ENTRIES SUPPLIED below:
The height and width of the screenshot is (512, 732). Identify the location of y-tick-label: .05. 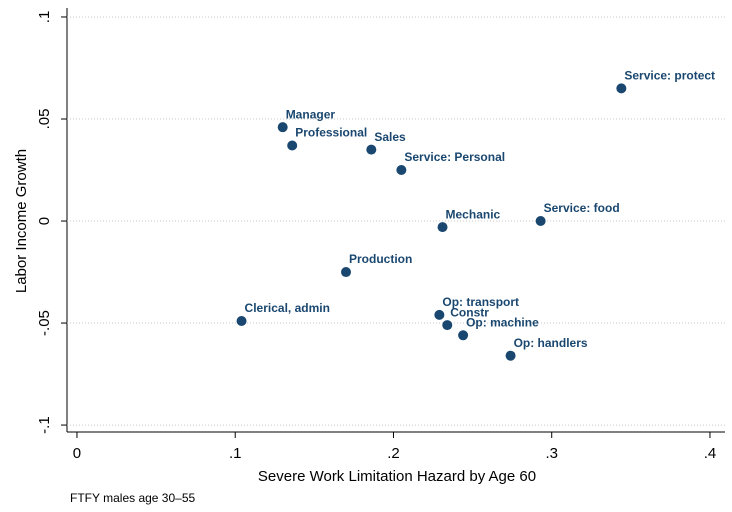
(44, 120).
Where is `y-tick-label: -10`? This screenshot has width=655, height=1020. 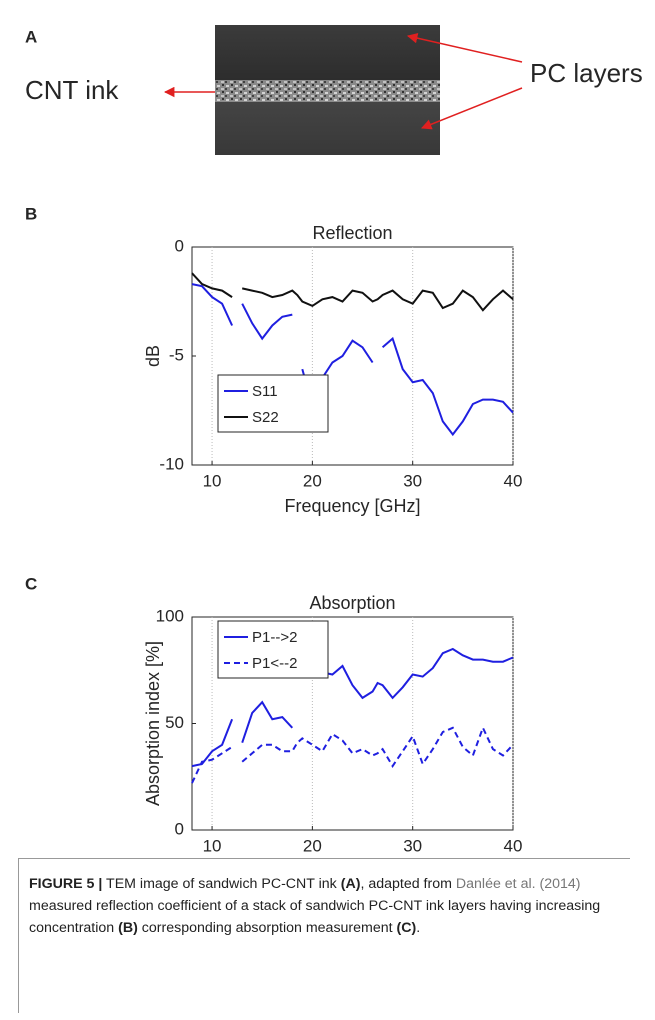
y-tick-label: -10 is located at coordinates (172, 464).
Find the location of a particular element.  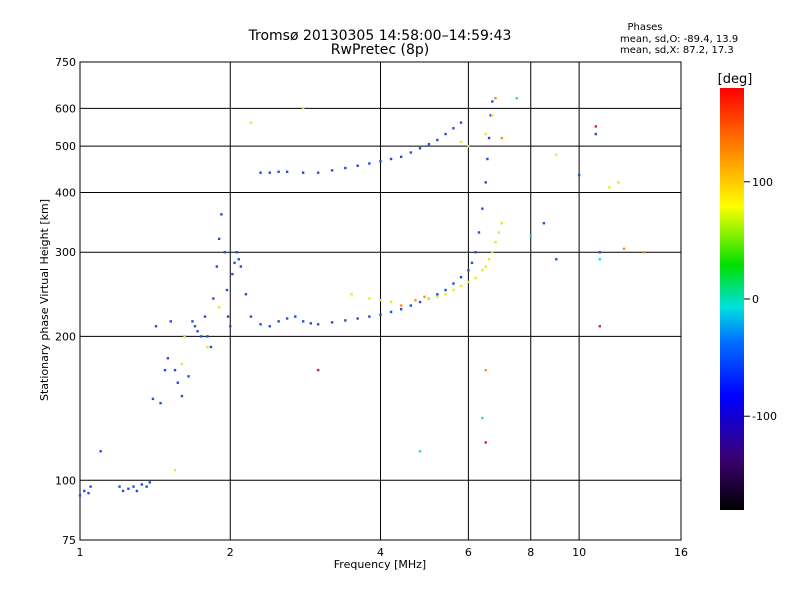

stats-o-mode: mean, sd,O: -89.4, 13.9 is located at coordinates (679, 40).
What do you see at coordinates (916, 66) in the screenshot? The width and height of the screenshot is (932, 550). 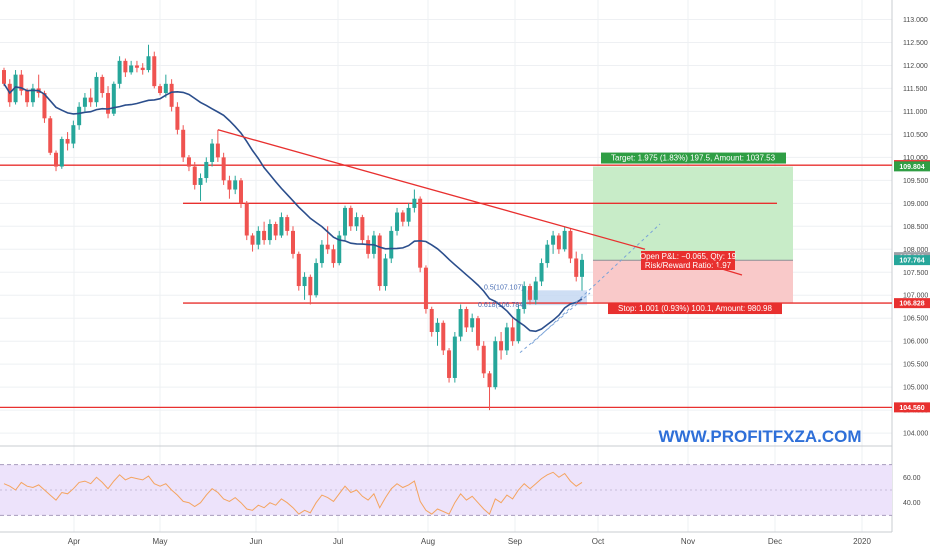 I see `price-tick-label: 112.000` at bounding box center [916, 66].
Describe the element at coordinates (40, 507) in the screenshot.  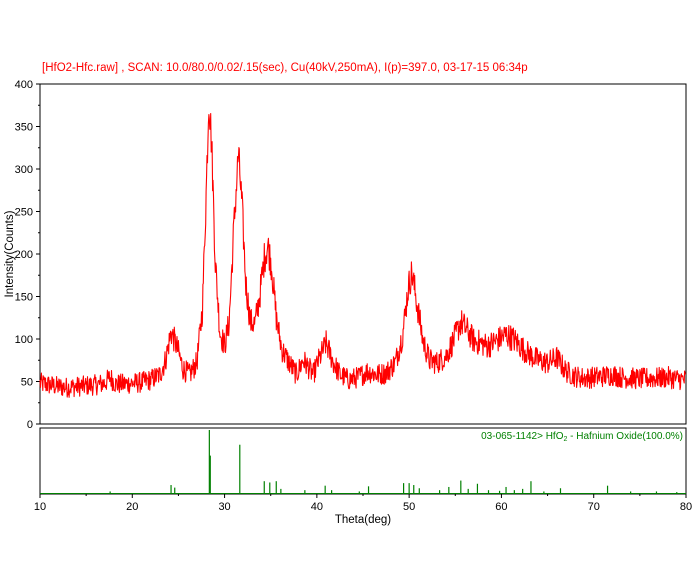
I see `x-tick-label: 10` at that location.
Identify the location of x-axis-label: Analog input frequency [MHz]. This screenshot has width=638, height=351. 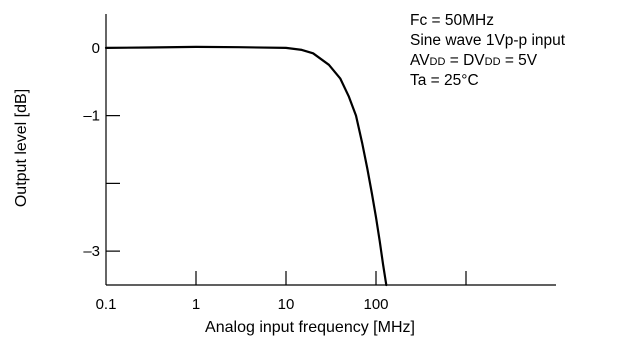
(310, 328).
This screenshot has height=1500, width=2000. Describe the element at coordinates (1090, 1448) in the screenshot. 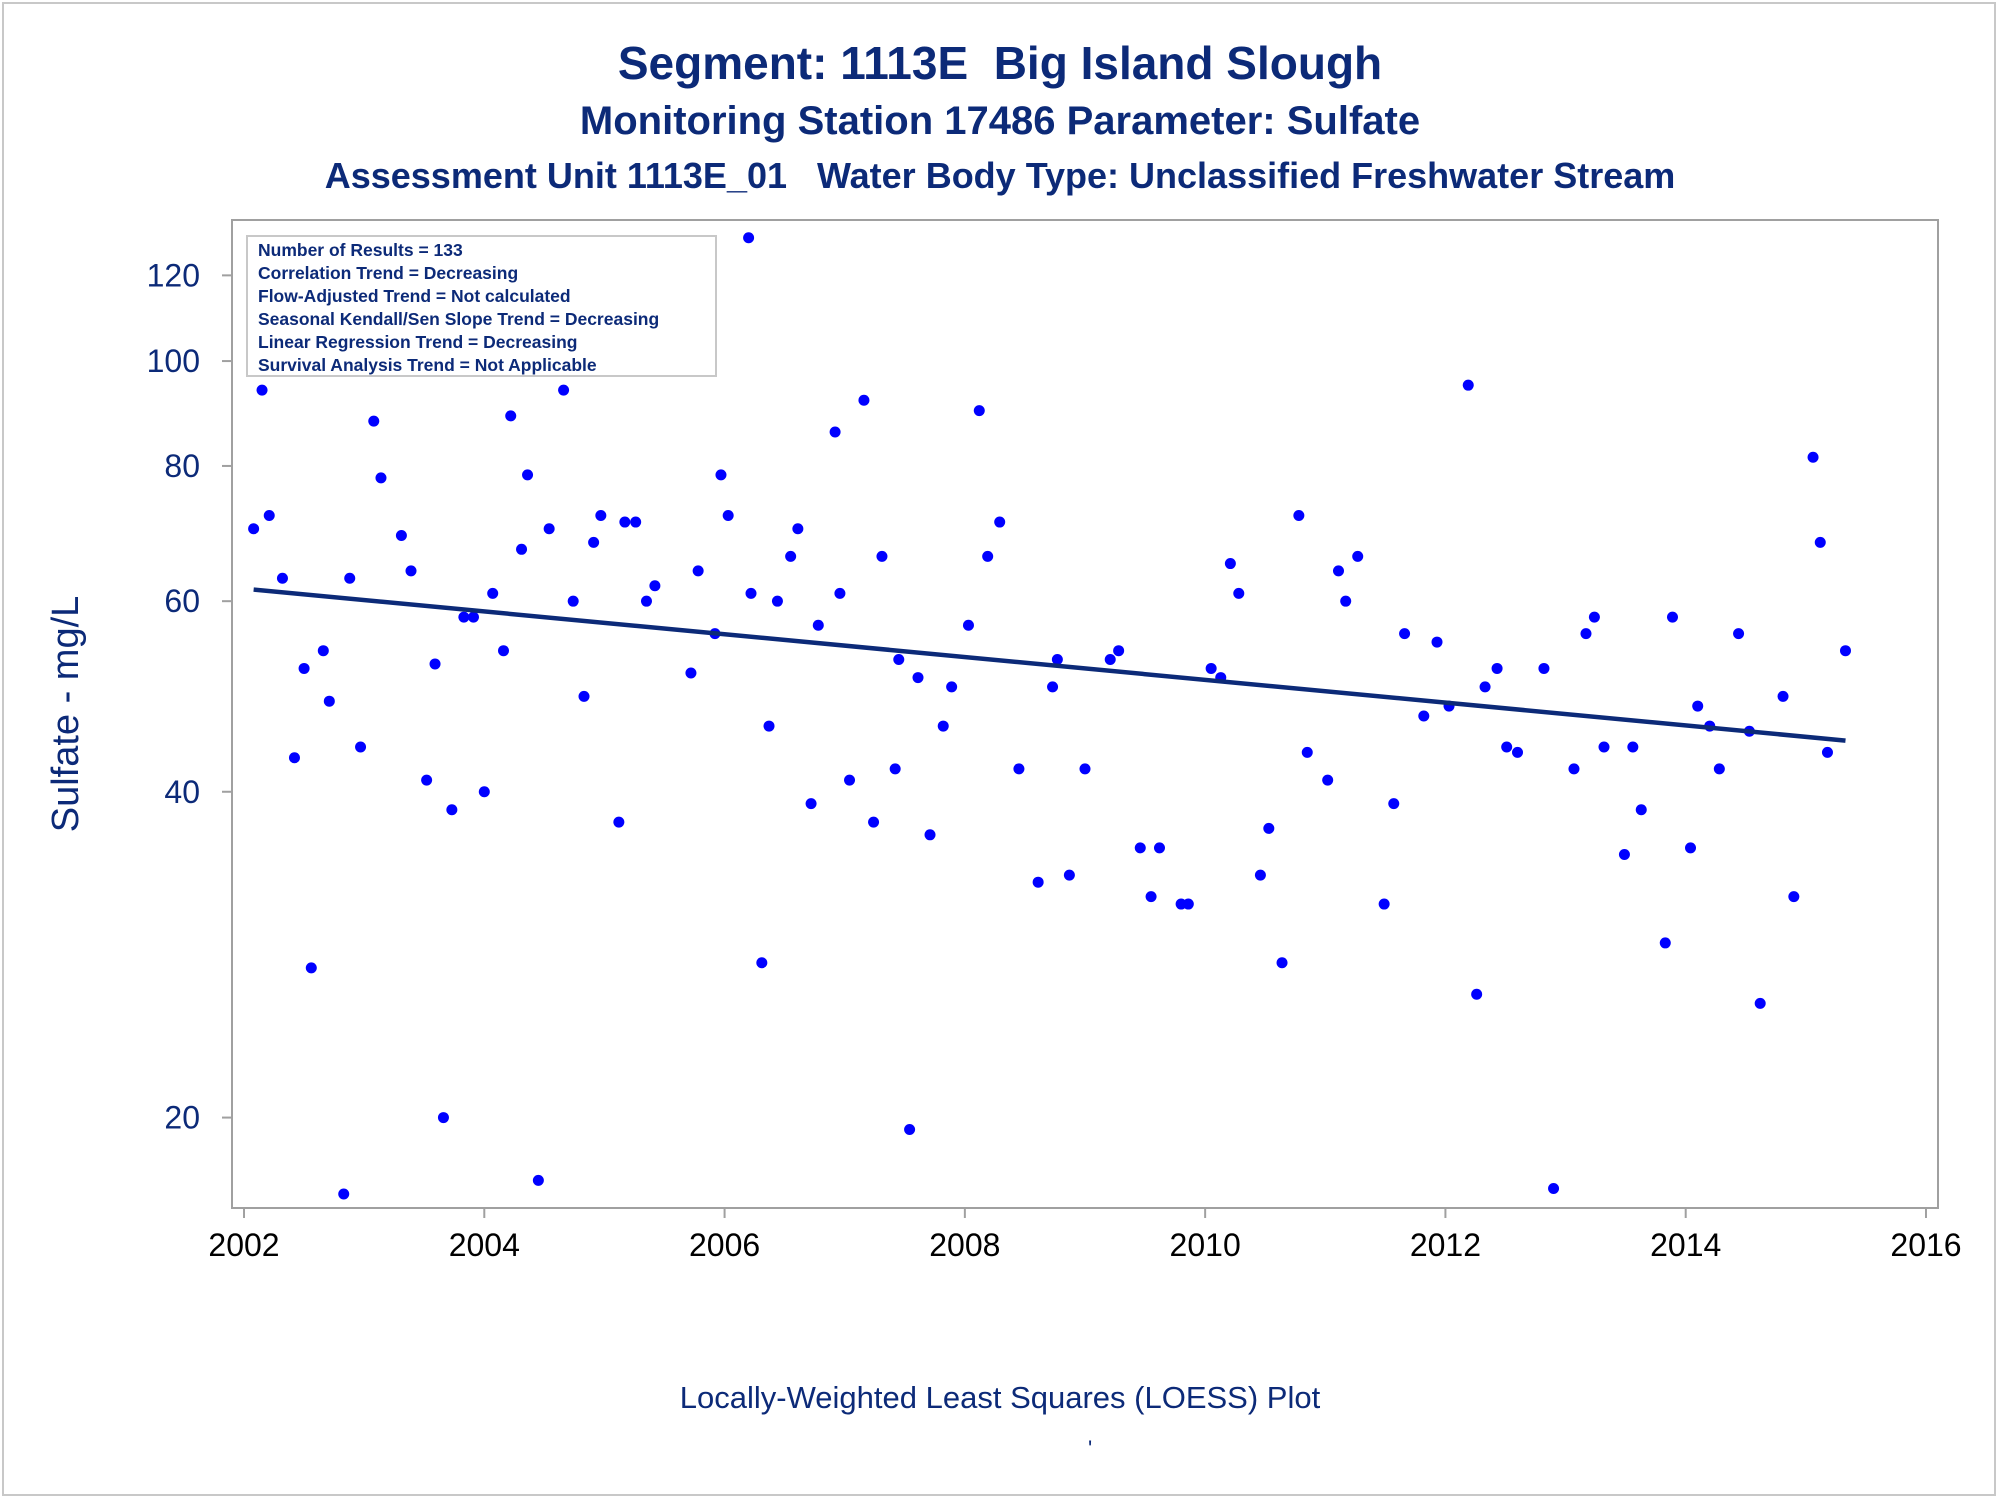

I see `footnote-mark: '` at that location.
End of ENTRIES SUPPLIED.
WHAT THIS TASK INVOLVES:
Could you switch "screenshot" to "image" in the part of the material that runs from its start through the line containing "stats-o-mode: mean, sd,O: -89.4, 13.9", leaving everything else unchanged? Give only those lines, and leave the pictures out.

TASK SOLUTION:
The height and width of the image is (512, 732). Identify the location of y-tick-label: .05. 
(44, 120).
Where is `y-tick-label: -10`? This image has width=655, height=1020. 
y-tick-label: -10 is located at coordinates (172, 464).
Find the location of a particular element.  

stats-o-mode: mean, sd,O: -89.4, 13.9 is located at coordinates (679, 40).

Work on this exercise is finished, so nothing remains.